Did you know that back issues are one of the most common reasons for a doctor visit? Maintaining a healthy and strong back is vital to keeping your spine in good condition.
There are many causes for back pain, such as herniating discs, spinal stenosis, osteoarthritis, and a strain on the back muscles. There’s a few things you can do to keep back pain at bay, and prevent back injury. Keeping the spine naturally aligned while sleeping can help, since we spend 30% of our time in a stationary position.
Sleeping with a pillow beneath your knees can reduce stress on the lower back, as well as on a firmer mattress. Soft mattress allow the spine to sag and come out of proper alignment. Ultimately you have to find a comfortable sleeping position while supporting the spine.

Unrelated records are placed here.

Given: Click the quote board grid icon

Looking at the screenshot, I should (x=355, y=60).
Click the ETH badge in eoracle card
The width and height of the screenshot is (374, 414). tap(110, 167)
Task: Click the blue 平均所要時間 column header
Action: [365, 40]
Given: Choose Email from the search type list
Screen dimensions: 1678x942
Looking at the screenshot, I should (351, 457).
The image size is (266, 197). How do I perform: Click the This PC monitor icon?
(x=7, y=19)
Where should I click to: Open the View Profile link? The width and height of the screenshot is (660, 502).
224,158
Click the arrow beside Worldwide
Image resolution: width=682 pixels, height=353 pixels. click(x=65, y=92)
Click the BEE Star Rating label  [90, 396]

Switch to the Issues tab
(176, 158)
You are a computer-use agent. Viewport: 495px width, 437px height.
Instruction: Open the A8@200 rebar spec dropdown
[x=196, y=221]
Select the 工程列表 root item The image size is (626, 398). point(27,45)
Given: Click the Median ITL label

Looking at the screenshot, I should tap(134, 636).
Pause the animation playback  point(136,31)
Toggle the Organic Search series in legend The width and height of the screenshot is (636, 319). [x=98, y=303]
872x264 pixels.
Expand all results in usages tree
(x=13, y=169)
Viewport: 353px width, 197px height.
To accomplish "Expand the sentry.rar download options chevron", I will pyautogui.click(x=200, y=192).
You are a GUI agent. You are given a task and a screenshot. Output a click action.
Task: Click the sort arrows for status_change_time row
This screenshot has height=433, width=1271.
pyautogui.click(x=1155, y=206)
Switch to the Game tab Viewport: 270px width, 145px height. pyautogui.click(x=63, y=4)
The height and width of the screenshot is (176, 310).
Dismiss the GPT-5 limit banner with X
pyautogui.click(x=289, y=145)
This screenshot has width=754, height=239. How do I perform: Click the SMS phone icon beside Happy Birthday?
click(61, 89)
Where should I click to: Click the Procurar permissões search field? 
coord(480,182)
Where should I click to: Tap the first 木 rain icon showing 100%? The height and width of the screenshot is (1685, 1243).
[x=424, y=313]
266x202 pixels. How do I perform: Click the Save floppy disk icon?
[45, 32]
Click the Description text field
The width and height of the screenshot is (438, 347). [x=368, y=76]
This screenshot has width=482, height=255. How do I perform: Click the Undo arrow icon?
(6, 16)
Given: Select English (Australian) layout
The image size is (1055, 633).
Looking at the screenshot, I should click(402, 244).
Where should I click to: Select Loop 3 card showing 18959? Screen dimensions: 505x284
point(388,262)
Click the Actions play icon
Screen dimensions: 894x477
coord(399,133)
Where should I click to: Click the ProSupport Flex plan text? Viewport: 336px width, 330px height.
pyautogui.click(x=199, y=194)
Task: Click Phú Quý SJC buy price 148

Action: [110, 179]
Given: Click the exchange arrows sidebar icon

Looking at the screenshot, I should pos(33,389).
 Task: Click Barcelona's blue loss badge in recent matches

Exercising your core muscles and back muscles are also pivotal to spine support and proper alignment. Most people don’t use their core muscles much day to day, so targeted exercises are great to supplement core strength. Working with a physical therapist can help guide and outline proper stretching and exercise programs when dealing with back pain.
The knee to chest stretch helps relieve tension and pain, but be sure to only stretch within your capability, working your way up to higher extension stretch sessions.
You’ll want to hold your knee against your chest for 30-60 seconds while laying flat on your back, while relaxing your legs hips and lower back. Repeat 2-4 times with each leg.